DATA TO PROCESS Start Marker

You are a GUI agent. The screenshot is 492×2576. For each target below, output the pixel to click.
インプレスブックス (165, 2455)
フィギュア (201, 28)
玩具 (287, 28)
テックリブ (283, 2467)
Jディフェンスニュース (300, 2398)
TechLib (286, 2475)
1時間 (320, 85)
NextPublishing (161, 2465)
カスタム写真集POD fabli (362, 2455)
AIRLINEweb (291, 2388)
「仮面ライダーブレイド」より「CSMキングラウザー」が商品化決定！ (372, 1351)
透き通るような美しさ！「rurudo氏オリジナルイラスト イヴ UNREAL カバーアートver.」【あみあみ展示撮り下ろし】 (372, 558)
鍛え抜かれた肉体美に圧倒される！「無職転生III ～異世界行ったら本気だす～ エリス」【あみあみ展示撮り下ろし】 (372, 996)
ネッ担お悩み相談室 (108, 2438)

DATA TO PROCESS End Marker

> **YOUR INSTRUCTIONS**:
Once more, write out all the data exactly.

> **SOLUTION TO THE PROBLEM**:
You are a GUI agent. The screenshot is 492×2576. For each target below, output the pixel to click.
インプレスブックス (165, 2455)
フィギュア (201, 28)
玩具 (287, 28)
テックリブ (283, 2467)
Jディフェンスニュース (300, 2398)
TechLib (286, 2475)
1時間 (320, 85)
NextPublishing (161, 2465)
カスタム写真集POD fabli (362, 2455)
AIRLINEweb (291, 2388)
「仮面ライダーブレイド」より「CSMキングラウザー」が商品化決定！ (372, 1351)
透き通るような美しさ！「rurudo氏オリジナルイラスト イヴ UNREAL カバーアートver.」【あみあみ展示撮り下ろし】 (372, 558)
鍛え抜かれた肉体美に圧倒される！「無職転生III ～異世界行ったら本気だす～ エリス」【あみあみ展示撮り下ろし】 (372, 996)
ネッ担お悩み相談室 (108, 2438)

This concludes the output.